橋本の山。3回戦のプリシラ・ネト(フランス)戦までは問題なく(ただし初日のフランス勢のコンディションの良さを見る限りでは気を抜いてはならないが)勝ち上がると思われ、決勝ラウンド進出までの唯一最大の山場はナタリア・クズティナと対戦濃厚な準々決勝。寝技対決、ということになるがクズティナの得意は寝際、立ち際。まず優位な体勢で寝技を始めるべく、立っての戦い方をしっかり組み立てたい。

【Cブロック】

エリカ・ミランダの山。3回戦でローラ・ゴメスとの対戦があるが、ここはミランダ勝ち抜けの可能性が大。逆側にはシード選手ギリ・コーヘン(イスラエル)を中心にアディヤサンプ・ツォルモン(モンゴル)、ユリア・リゾヴァ(ロシア)などまさに中堅という選手が集められたが、このブロックで注目すべきはノーシード選手のマー・インナン(中国)。
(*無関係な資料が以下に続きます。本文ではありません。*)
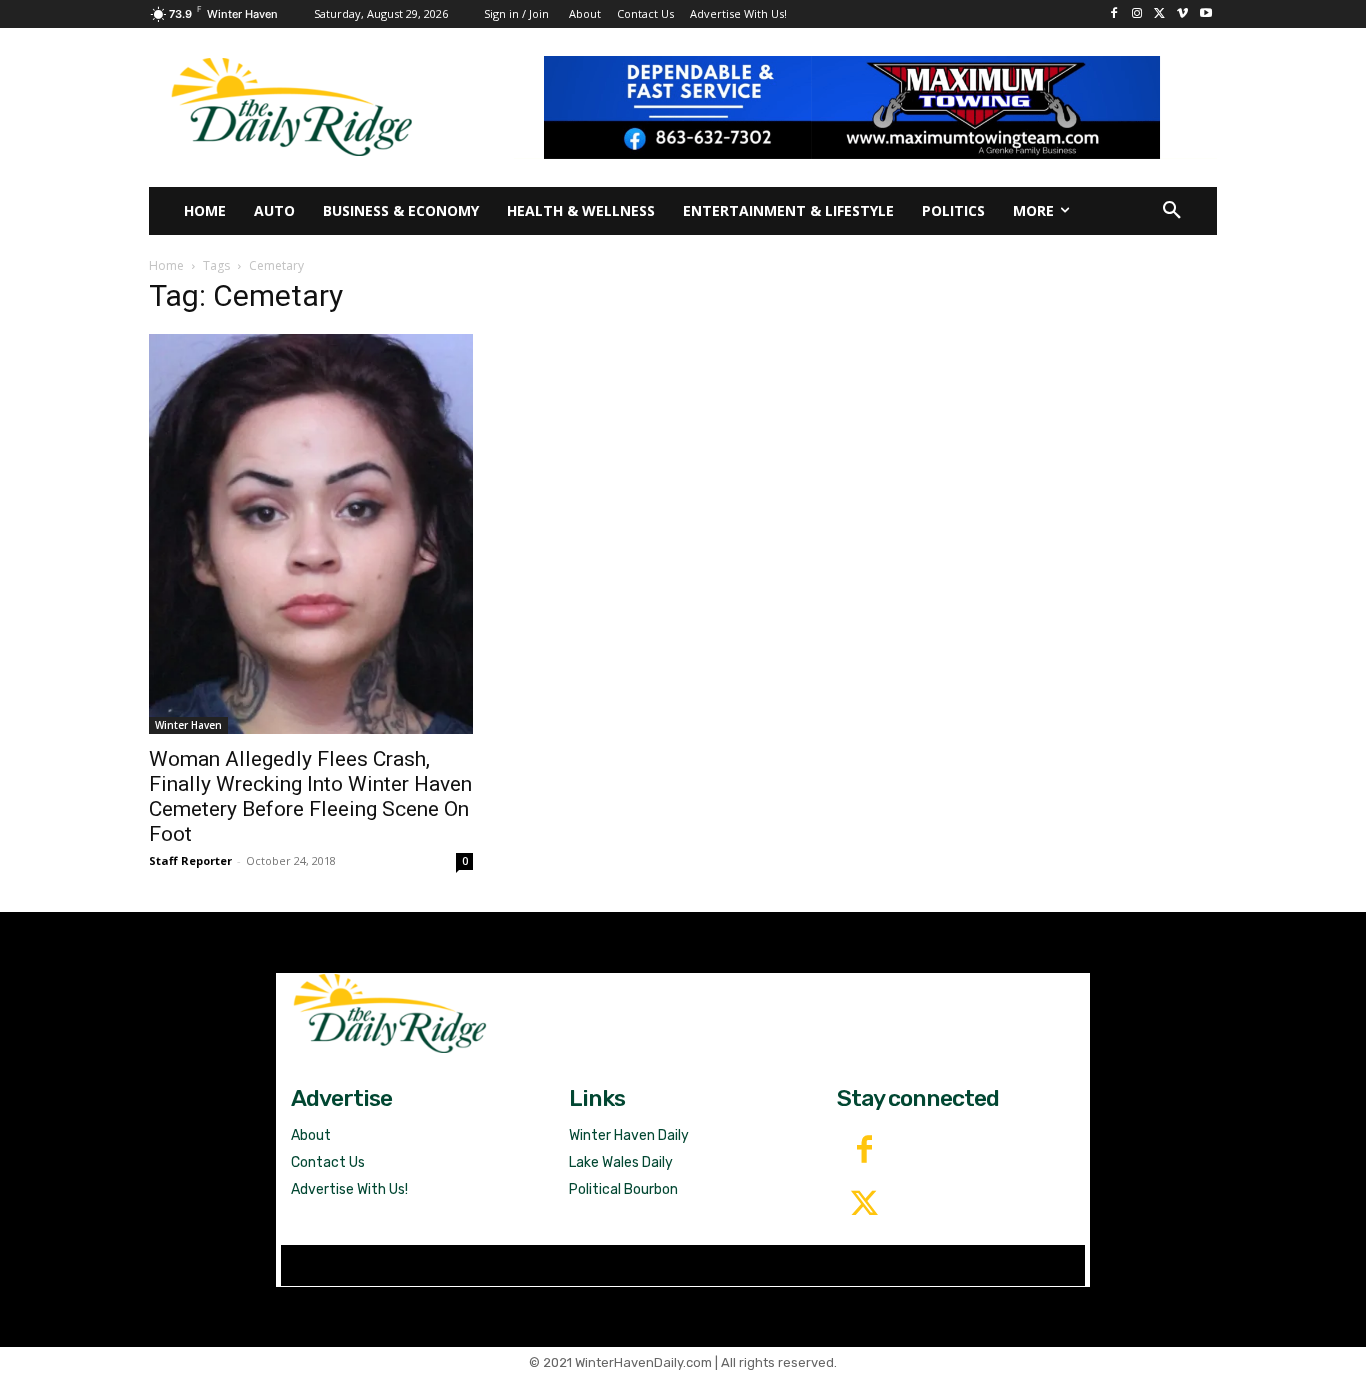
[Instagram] (1137, 14)
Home (166, 265)
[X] (1160, 14)
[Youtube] (1205, 14)
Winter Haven (188, 725)
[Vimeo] (1182, 14)
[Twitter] (864, 1205)
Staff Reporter (190, 860)
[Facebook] (1114, 14)
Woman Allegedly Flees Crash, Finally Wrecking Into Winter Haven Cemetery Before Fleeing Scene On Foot (310, 796)
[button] (1172, 211)
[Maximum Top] (865, 107)
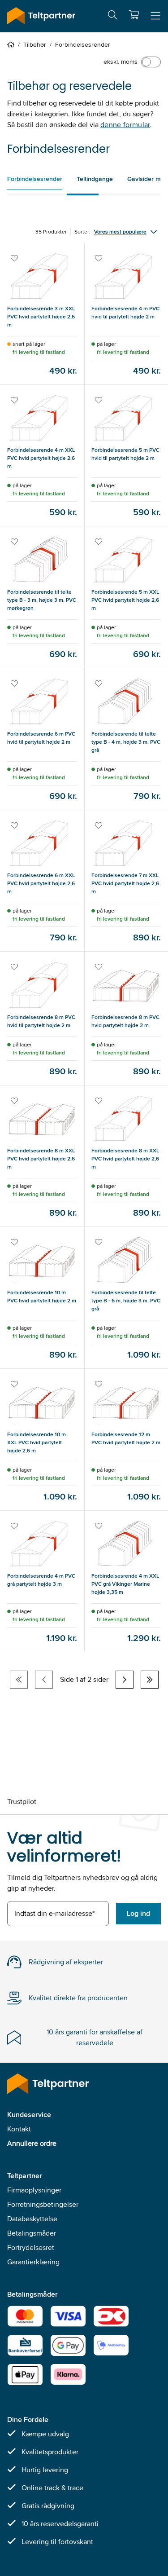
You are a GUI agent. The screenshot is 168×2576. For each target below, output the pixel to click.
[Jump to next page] (125, 1680)
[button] (134, 14)
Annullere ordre (31, 2143)
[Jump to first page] (19, 1680)
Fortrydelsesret (30, 2247)
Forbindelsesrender (34, 178)
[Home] (12, 44)
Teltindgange (95, 178)
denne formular (125, 124)
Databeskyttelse (32, 2219)
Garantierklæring (33, 2262)
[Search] (112, 16)
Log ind (138, 1913)
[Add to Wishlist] (15, 259)
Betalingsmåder (31, 2233)
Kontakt (19, 2129)
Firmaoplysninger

30歳でこれまで国際大会出場経験はほとんどなかったが今年に入って突如頭角を現し、2月のヨーロッパオープン・ローマを制すると7月のグランプリ・ウランバートルではアディヤサンプやマリーン・ケリーを相手にせず圧勝優勝。機関車のような体の強さと連続攻撃はこの世界選手権での活躍を十分想起させるものであった。要注目。

【Dブロック】
マリーン・ケリーの山。ただしこの選手が勝ち上がったとしても爆発力を期待するのは難しく、最近慢性的な疲労ゆえか受けが脆くなったアンドレア・キトゥ(ルーマニア)のコンディションが復活して逆側の山から勝ち上がった場合のみが、以降の上位対戦を揺らす可能性があると思われる。

【準決勝-決勝】

ケルメンディと橋本がぶつかる上側の準決勝が大会最大の山場。
ケルメンディはおそらく橋本の寝技を警戒し、場外際に誘導して外に向かって内股を掛けるという展開を志向するものと思われる。
ここで橋本がどうするかが見もの。前日、世界王者ムンクバットを相手に開始早々迷いのない戦術選択で「有効」をもぎ取るところまで走り抜けた近藤亜美の戦いぶりを見る限り、今大会日本勢の強化スタッフの研究と対策は相当のレベルにあると見積っても良いのではないだろうか。勝ち負けのみならず、橋本がどう戦うか、どう自身のフィールドにケルメンディを連れて行くのか、日本チームの頭脳と橋本もパフォーマンスが非常に楽しみな一番だ。